AuryGlenz 1/20/2026||
It happened at the same time enough users trained themselves to mentally skip over the ads.
davidjfelix 1/20/2026|||
It mostly seems like this was a response to the complex world of SEO. My perception is that SEO was seen as this pay-to-play 3rd party service that was offered by "experts" which allowed you to get the leg up on your competition. Search engines saw this as value being externally captured so they offered ads. Want to buy your way to the top? Quit paying 3rd parties to play the game and pay directly.
morshu9001 1/20/2026||
Google had sponsored links for as long as I knew about it, at least 2000. That section was at the top back then and is like that today, but there were times it was only on the right side.
Noaidi 1/19/2026||
Wow, how much greed will we all tolerate?

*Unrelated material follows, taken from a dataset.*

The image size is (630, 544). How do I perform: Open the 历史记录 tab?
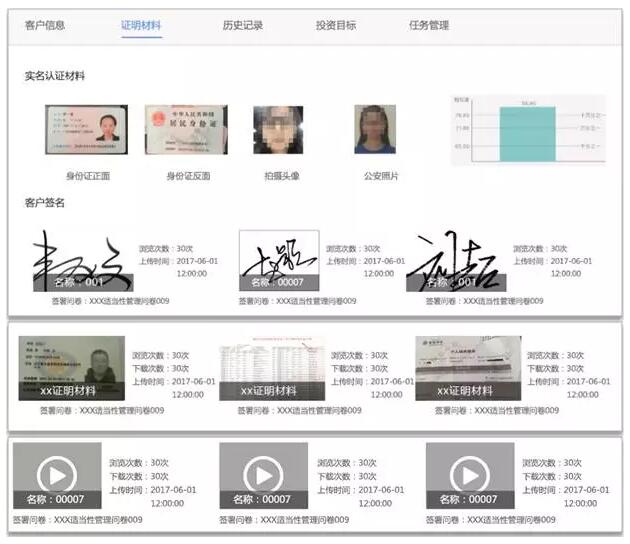[x=242, y=25]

Apple annual gross profit for 2025 was $195.201B, a 8.04% increase from 2024.

And still, they feel they can do this? I have never seen a better sign of a monopoly in my life.

fhennig 1/20/2026|
There is no where to go to, if you still want to use a smartphone. They all do this.

Regulation is the way to go!

submeta 1/20/2026||
Do people actually browse the App Store to discover what’s new? I personally only open it when I already know exactly what I want to download, for example Obsidian or Firefox. I search, install, and I am done. I never scroll around or browse for inspiration.

I am genuinely curious how others use it. Is App Store browsing a real behavior, or is discovery mostly being forced because search no longer reliably gets you to the thing you already know you want?

supermatt 1/20/2026||
How do you test for ad effectiveness vs annoyance? Especially so for a captive audience where they can’t leave and go elsewhere?

It seems like every market leader that gets ads eventually “optimises” towards making them look like not ads. Obviously they will be more effective if people don’t realise what they are, so how do they account for annoyance (and the other negatives a user experiences) while doing these a/b tests?

akimbostrawman 1/20/2026||
>How do you test for ad effectiveness vs annoyance?

In a walled garden like apple? You simply don't, just make the test gradual and long enough until people get used to it.

supermatt 1/20/2026||
That’s the way it appears, sure. But my question is how would you do it if you did care. What metric would there be you could measure if they have no choice but to use the product.
schubidubiduba 1/20/2026||
Why would you care about annoyance when you captured your audience?
supermatt 1/20/2026||
It is a question asking how you would do that if you cared. I.e how do you measure/quantify that annoyance as a metric when they are captive and have no choice to leave.

Traditionally you would be able to measure annoyance by reduced usage, but that’s not the case in a captive market, so how do you measure it?

naravara 1/20/2026|
At a glance I don’t really see how this is meaningfully worse at differentiating.

If you saw more than 2 apps on the screen at a time the blue background might serve to distinguish ads from organic results, but when it’s the only thing in your screen-view with a few pixels of the next result peeking out from the bottom, then it just looks like they’re alternating colors from one row to the next.